Dimensions Team: From the student’s perspectives, we know the difference between other B-schools and IIMs. But since you have been associated with IIM Kozhikode and IIM Lucknow, we would like to know as per you what the difference is between IIMs and other B-schools in India.

Mr. Debashis Chatterjee: The difference is not just in the building structure and other infrastructure. The difference is also in the body of students and their experiences. The first thing that differentiates the two is aspirations. Once you are in MIT and Harvard, or IIM as you mentioned, your aspiration jumps up. And your peer group keeps that aspirational conversation in place. So you are not talking about whether or not you will get a job, but which job you will get, from day one. Just think of IPL and the ISL. Think of the players who came from nowhere. Because they are now playing with world class cricketers, these youngsters from little villages suddenly saw the world, and their aspirations changed overnight.

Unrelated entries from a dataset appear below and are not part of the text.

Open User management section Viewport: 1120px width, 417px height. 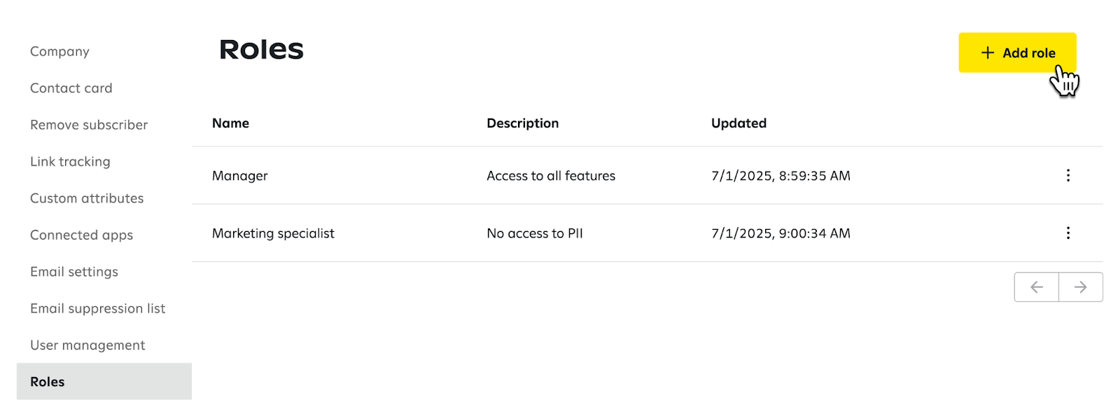(x=88, y=345)

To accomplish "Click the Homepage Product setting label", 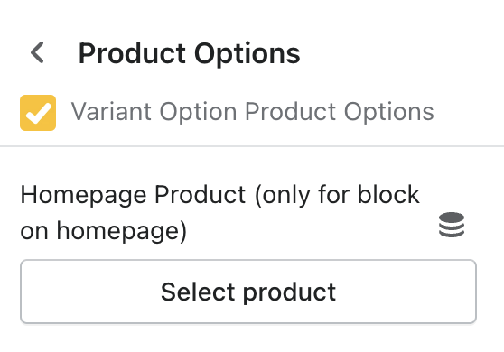I will click(x=219, y=212).
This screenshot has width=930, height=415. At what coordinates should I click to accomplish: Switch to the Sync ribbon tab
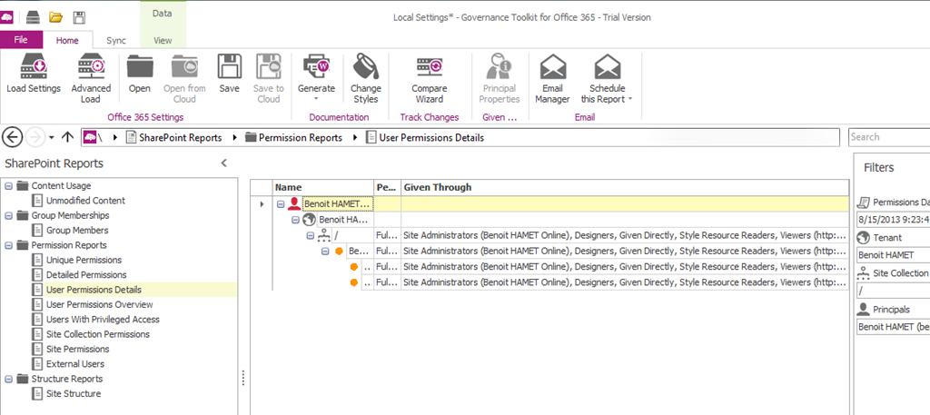tap(116, 40)
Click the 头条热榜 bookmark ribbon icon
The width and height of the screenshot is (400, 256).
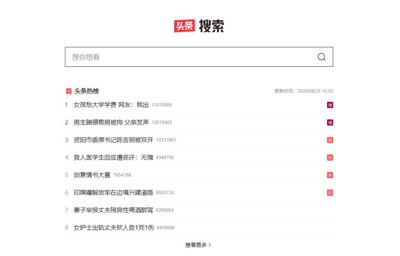point(68,91)
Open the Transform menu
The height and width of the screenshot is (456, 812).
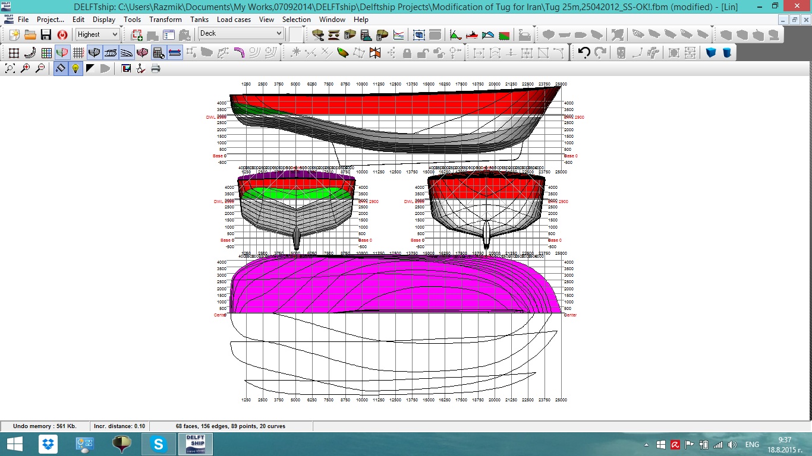(x=165, y=20)
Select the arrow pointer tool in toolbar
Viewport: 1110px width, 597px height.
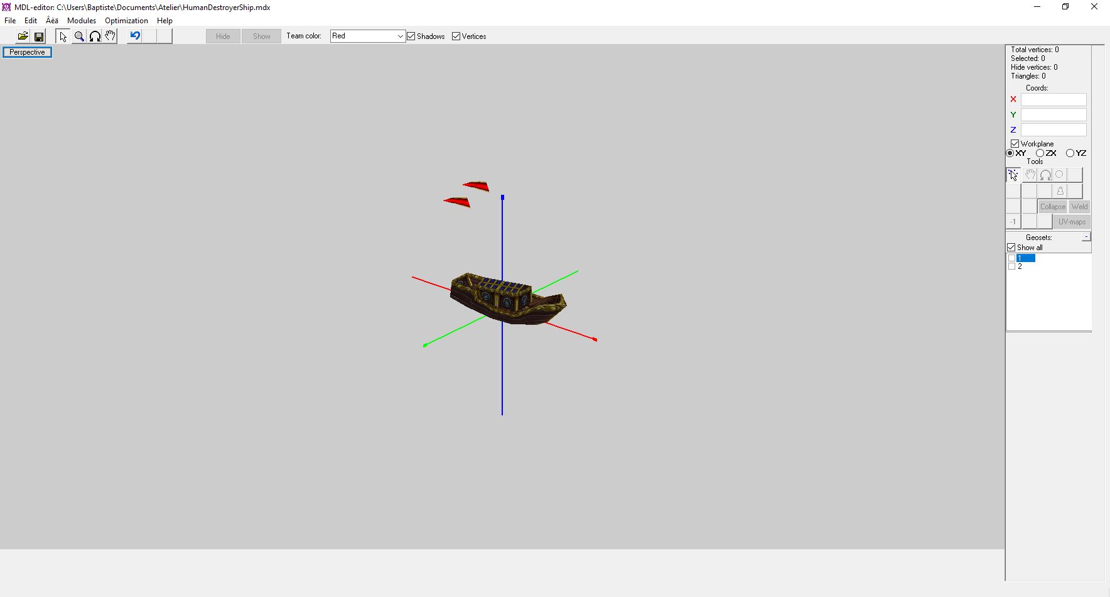63,36
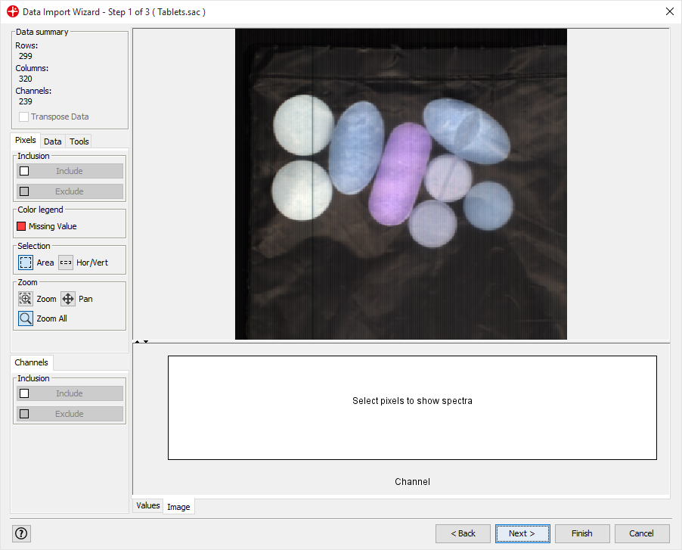
Task: Click the red Missing Value color swatch
Action: click(x=22, y=226)
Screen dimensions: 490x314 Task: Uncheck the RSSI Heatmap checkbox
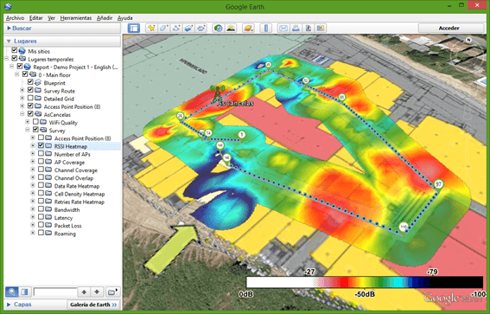click(x=41, y=145)
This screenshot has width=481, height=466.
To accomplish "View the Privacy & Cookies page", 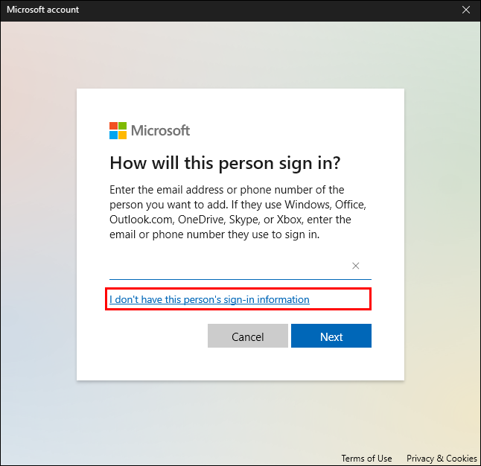I will tap(442, 459).

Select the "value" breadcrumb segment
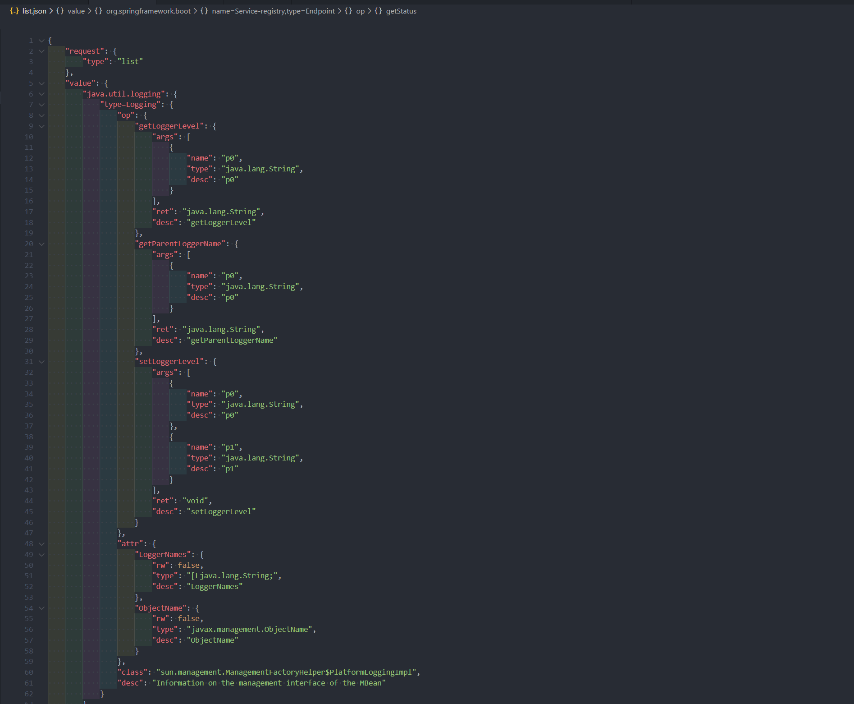[76, 11]

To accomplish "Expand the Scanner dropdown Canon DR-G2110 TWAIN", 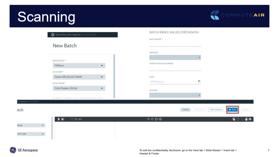I will pyautogui.click(x=79, y=77).
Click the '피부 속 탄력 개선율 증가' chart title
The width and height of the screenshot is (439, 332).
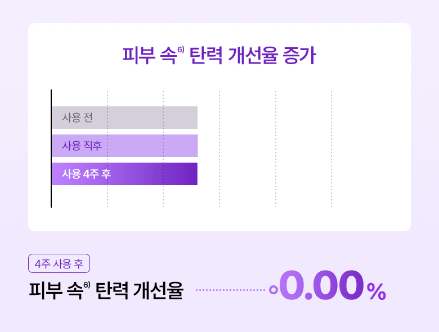point(220,55)
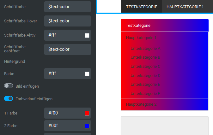Select the TESTKATEGORIE navigation tab
Screen dimensions: 213x135
point(141,7)
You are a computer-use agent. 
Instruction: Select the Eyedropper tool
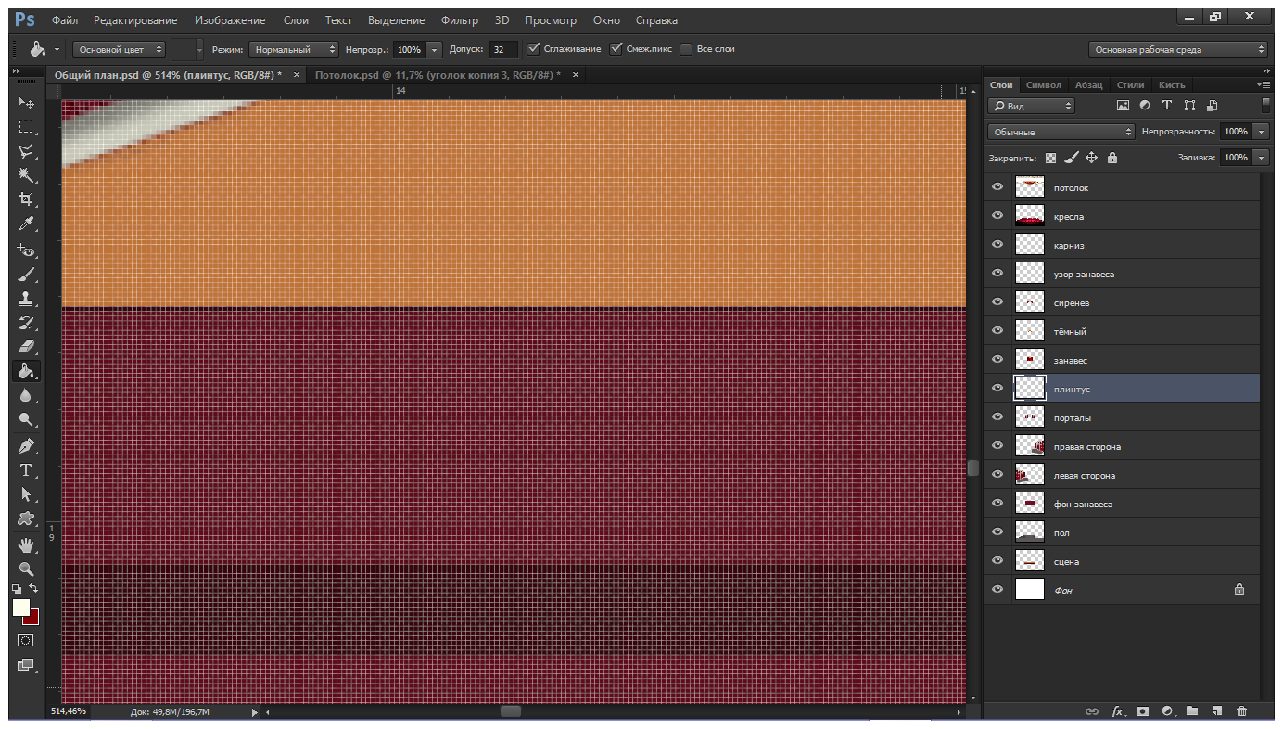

Dimensions Team: Do you think culture with education as an advantage that we Asians, particularly Indians have over the western education system?

Mr. Debashis Chatterjee: It’s both an advantage and a disadvantage. An advantage is the sacredness of the learning process. Learning is very important in India. Parents invest up to 60% of their income on their children’s learning. This doesn’t happen anywhere else. After the age of 18, those kids are just left to fend for themselves. So this is a great thing about Indian culture.The disadvantage is, the culture of doing work. Most people who become doctors don’t know how to fit a light bulb or iron their own shirts. Culture becomes an emphasis of formal education qualification. Our education system does not promote hands-on skills. It does not encourage you to start a business. It does not encourage you to take risks. So in some ways it is good, in some ways it is dysfunctional. So we really need to take a deeper look into this system which is creating degree holders but not creating capable employees and managers.